Copy out the data verbatim, everything from the line containing "Given: Pick a font color from toolbar" down to the line containing "This screenshot has height=255, width=184.", both of those lines included.

* start *

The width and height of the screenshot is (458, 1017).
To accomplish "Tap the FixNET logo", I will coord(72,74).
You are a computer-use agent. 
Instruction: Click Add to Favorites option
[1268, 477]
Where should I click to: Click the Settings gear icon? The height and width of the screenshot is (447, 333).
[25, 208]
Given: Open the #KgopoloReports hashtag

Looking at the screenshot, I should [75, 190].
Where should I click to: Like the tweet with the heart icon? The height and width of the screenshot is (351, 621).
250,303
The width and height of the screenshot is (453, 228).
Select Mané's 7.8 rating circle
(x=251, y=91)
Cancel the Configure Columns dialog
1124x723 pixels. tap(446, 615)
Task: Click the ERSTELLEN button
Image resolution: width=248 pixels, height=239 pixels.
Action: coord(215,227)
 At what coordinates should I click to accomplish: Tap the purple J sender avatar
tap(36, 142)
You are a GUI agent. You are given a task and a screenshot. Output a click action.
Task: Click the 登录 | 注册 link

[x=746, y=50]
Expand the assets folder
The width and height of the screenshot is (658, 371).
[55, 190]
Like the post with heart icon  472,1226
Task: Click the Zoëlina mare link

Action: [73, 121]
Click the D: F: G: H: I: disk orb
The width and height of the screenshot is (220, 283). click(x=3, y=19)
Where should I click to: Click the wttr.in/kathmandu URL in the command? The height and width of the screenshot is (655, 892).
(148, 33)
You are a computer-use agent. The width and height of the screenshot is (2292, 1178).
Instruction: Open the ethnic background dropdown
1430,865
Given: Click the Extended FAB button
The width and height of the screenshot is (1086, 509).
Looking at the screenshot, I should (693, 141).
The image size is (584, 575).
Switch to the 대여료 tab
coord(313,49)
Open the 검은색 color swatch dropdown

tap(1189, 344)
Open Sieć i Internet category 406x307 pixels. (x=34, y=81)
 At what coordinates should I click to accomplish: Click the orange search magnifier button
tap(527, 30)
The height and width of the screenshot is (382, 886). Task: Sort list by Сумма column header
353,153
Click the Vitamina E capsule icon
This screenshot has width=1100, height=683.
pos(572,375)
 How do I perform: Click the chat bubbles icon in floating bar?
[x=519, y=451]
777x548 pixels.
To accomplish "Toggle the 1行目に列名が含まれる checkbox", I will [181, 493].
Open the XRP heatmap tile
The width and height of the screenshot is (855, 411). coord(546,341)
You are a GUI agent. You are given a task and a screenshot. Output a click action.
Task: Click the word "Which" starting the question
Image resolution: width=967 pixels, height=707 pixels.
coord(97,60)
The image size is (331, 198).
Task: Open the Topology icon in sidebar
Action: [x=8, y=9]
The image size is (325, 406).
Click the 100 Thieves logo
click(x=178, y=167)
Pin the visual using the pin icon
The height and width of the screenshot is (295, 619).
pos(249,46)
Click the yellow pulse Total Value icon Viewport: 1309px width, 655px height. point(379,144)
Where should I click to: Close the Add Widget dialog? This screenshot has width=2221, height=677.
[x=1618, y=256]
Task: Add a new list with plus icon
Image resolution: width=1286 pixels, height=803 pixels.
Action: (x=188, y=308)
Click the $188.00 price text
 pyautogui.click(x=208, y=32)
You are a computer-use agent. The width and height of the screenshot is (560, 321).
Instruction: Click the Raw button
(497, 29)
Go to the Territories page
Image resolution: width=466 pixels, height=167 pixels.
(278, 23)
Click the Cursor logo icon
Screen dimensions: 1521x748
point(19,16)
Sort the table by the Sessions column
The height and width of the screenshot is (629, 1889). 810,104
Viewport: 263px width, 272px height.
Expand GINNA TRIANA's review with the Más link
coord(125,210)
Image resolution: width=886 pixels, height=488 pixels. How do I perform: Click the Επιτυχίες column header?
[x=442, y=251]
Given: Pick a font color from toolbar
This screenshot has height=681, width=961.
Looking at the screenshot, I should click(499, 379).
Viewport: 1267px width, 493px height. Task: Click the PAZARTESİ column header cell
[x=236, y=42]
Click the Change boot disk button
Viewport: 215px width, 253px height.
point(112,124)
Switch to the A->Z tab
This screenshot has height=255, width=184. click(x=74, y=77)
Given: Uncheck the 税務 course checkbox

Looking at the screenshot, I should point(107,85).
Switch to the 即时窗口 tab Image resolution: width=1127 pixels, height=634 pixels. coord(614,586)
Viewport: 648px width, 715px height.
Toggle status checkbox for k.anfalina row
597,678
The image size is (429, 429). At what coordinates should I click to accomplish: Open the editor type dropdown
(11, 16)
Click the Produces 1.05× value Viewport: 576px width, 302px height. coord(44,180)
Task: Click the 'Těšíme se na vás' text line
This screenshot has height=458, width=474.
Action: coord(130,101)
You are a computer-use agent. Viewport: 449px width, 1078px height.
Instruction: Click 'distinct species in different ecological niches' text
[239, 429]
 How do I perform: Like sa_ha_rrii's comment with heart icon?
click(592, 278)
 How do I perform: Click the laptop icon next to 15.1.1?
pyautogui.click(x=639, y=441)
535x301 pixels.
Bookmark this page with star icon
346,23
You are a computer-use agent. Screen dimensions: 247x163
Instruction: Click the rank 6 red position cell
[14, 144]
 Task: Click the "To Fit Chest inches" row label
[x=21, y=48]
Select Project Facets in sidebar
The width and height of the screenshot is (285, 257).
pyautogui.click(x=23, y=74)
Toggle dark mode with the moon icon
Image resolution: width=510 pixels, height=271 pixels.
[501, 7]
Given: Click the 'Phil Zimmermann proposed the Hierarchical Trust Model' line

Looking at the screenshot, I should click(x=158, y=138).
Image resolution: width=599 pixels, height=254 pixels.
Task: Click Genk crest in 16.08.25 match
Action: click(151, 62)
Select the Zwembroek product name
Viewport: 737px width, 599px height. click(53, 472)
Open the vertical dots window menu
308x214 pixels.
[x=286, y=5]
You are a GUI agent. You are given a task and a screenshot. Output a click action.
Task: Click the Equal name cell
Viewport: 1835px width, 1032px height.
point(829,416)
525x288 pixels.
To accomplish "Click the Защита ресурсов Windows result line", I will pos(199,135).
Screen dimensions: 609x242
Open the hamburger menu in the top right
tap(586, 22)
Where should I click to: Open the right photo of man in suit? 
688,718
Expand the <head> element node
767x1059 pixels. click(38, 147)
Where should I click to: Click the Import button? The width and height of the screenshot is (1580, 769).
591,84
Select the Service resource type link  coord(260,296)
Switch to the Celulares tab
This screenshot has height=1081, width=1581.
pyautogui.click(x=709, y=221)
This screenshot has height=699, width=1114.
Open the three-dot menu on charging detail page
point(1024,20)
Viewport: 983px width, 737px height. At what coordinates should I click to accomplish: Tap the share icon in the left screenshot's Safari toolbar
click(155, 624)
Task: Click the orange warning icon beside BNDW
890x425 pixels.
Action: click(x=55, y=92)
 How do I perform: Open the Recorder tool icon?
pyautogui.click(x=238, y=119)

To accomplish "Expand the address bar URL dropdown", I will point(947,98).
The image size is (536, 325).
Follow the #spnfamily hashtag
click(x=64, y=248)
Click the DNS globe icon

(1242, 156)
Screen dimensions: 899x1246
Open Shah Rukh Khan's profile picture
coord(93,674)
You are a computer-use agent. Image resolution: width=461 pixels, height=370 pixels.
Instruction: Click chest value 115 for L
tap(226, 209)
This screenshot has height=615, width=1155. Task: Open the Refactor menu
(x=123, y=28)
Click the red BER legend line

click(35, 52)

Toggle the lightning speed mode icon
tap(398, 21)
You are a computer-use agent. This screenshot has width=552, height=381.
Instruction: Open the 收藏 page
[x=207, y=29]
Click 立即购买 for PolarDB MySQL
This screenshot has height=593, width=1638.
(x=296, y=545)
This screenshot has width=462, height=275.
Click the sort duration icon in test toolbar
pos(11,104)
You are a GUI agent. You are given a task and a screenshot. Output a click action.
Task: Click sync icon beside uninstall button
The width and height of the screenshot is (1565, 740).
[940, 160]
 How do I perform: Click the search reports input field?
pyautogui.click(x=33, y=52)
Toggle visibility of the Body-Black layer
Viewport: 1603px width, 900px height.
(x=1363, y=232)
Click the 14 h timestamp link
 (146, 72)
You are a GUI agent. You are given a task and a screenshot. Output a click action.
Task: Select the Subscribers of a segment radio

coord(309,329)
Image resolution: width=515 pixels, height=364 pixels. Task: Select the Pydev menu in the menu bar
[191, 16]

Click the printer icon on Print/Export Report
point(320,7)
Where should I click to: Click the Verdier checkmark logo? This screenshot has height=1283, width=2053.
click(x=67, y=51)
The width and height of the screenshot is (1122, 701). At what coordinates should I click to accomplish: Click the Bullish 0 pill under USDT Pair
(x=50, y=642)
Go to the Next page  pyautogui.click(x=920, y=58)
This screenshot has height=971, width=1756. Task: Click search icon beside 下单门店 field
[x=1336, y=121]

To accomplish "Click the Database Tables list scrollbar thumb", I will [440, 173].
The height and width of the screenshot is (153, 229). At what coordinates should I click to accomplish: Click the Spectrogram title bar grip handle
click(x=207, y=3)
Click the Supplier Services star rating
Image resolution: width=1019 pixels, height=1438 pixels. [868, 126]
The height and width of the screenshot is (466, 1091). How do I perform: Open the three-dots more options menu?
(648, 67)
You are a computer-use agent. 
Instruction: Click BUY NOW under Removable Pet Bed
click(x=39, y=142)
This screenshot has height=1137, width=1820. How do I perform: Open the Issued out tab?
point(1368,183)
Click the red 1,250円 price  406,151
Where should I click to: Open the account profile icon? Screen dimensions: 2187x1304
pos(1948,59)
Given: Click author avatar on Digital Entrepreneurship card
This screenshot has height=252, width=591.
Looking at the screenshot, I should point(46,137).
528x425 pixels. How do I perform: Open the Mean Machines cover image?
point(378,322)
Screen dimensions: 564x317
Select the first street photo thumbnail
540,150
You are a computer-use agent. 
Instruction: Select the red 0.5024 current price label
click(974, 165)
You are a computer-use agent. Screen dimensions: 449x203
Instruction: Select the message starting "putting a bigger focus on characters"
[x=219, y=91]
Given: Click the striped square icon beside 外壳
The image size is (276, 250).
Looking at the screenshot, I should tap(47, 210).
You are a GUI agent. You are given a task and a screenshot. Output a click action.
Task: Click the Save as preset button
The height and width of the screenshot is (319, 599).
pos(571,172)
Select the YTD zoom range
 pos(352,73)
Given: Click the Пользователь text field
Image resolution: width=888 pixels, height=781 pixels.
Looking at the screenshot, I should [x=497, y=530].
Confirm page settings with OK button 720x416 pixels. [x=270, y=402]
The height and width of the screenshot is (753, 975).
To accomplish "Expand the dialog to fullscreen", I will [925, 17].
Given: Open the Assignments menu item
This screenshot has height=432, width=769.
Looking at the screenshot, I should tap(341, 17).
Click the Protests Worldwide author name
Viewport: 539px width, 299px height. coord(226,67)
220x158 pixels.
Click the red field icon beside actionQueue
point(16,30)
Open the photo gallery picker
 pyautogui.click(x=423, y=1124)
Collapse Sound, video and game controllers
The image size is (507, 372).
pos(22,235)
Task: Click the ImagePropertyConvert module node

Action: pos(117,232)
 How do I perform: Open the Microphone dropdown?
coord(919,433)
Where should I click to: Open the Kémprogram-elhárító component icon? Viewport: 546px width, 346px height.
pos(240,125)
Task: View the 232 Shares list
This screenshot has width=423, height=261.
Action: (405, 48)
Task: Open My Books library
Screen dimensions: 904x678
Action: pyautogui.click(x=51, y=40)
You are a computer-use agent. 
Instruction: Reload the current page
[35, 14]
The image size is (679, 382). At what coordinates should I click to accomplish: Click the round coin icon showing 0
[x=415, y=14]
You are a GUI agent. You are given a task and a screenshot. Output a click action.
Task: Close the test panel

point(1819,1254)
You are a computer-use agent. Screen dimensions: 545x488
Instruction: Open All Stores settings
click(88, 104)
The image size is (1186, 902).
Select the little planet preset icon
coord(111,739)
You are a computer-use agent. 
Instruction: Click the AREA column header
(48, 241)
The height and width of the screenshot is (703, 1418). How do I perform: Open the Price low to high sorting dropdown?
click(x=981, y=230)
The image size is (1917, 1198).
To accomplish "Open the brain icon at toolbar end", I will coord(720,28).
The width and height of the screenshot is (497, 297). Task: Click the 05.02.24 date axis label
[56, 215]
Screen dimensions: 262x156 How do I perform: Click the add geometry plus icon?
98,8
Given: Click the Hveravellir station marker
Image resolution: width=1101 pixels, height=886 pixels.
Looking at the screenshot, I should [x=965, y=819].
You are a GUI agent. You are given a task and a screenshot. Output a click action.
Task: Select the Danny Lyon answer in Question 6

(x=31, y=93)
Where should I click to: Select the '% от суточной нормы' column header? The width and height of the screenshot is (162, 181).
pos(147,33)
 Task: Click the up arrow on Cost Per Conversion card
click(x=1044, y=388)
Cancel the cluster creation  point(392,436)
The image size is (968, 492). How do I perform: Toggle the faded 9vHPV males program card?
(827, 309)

* end *

» Response to the exercise
Given: Pick a font color from toolbar
This screenshot has height=681, width=961.
Looking at the screenshot, I should click(499, 379).
Viewport: 1267px width, 493px height. Task: Click the PAZARTESİ column header cell
[x=236, y=42]
Click the Change boot disk button
Viewport: 215px width, 253px height.
point(112,124)
Switch to the A->Z tab
This screenshot has height=255, width=184. click(x=74, y=77)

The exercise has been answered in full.